Content starts

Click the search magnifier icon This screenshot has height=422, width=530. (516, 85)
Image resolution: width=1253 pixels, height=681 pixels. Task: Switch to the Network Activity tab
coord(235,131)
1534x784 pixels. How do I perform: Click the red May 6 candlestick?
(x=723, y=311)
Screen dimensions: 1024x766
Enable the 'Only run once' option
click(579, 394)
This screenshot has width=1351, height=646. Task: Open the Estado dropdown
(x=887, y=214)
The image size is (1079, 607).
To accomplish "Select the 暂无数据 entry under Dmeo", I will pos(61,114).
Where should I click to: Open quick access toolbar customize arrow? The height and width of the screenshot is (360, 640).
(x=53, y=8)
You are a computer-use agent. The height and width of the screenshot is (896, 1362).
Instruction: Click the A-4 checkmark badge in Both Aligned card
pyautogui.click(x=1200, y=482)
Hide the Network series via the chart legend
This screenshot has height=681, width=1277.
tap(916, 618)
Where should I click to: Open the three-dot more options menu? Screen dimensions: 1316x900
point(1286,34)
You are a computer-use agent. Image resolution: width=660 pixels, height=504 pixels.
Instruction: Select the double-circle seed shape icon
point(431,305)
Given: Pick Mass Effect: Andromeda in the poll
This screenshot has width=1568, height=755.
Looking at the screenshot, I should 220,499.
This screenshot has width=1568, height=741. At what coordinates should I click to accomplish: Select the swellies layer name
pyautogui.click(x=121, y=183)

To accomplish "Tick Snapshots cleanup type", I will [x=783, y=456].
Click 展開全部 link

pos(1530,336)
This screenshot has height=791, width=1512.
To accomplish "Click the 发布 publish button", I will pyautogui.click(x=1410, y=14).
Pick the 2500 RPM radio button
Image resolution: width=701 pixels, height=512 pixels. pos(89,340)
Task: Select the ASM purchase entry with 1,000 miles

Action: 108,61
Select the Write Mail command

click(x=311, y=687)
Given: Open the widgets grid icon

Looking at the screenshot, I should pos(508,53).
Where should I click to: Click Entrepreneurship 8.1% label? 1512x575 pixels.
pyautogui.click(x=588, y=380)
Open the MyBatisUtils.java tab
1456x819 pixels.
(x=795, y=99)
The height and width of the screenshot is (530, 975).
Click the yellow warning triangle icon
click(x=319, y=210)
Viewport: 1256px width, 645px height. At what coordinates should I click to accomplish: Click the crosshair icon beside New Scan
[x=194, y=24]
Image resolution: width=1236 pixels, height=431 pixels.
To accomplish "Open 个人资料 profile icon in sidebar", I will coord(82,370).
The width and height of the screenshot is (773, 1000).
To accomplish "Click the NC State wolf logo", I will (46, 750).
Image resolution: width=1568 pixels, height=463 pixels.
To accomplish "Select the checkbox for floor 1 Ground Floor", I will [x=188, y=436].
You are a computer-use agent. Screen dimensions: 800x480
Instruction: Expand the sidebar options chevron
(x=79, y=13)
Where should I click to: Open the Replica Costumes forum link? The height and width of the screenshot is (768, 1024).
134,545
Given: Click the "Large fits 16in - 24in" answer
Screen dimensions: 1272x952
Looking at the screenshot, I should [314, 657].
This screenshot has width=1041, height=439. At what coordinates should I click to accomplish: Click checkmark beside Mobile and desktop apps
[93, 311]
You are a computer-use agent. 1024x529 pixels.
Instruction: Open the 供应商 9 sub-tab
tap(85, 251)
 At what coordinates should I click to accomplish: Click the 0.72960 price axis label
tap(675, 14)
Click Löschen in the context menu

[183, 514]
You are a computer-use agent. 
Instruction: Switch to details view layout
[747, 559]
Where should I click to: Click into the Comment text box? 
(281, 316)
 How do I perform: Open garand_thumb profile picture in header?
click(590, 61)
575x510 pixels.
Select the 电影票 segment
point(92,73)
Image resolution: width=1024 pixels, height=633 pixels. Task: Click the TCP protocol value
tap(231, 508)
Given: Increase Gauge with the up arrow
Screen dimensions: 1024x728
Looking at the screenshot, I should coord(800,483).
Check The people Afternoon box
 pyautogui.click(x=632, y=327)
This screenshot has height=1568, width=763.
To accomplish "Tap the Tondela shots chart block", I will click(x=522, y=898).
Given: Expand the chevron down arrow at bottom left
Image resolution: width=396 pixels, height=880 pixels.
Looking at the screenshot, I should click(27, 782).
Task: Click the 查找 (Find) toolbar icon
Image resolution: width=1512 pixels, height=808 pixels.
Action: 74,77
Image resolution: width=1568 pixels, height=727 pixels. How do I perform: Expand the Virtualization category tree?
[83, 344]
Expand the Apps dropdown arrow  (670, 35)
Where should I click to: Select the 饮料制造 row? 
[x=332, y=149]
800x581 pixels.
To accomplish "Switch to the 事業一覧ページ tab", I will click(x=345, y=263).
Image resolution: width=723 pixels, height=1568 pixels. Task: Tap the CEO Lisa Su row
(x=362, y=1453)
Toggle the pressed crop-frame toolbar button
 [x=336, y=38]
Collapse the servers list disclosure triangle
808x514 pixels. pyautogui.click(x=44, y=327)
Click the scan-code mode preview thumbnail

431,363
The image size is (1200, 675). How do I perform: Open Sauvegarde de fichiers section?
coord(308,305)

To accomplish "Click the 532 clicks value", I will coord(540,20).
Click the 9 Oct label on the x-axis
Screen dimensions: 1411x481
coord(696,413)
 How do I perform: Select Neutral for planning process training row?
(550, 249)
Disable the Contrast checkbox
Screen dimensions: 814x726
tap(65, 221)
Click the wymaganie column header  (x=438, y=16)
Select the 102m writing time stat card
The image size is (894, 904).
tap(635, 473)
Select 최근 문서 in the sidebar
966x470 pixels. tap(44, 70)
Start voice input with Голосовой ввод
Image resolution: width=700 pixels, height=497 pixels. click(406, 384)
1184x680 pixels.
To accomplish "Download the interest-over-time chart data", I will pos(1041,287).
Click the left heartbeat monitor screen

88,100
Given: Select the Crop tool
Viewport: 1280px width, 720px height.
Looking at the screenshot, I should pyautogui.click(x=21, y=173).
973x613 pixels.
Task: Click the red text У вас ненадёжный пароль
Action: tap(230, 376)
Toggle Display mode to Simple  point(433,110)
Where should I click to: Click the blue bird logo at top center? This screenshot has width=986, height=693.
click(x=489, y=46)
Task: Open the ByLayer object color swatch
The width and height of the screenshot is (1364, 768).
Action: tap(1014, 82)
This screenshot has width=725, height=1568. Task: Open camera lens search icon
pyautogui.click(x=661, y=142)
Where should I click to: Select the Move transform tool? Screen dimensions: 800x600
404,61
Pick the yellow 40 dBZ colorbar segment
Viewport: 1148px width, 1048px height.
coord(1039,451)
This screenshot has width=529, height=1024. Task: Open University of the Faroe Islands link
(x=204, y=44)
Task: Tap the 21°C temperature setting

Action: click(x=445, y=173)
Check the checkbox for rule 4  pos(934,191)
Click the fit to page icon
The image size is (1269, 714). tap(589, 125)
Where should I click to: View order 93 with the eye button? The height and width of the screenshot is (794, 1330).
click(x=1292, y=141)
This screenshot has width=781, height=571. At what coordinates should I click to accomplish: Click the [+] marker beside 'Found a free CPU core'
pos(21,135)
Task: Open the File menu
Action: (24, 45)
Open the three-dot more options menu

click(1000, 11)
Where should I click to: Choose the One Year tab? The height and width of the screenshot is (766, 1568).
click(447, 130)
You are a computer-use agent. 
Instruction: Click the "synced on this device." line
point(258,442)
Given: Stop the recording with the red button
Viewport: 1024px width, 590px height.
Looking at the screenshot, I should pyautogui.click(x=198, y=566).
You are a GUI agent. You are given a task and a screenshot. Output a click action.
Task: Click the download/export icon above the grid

Content ends

=== What the task asks ===
Exactly how many lines in the data above hold "computer"? State that number only.

=== Solution for this problem ===
6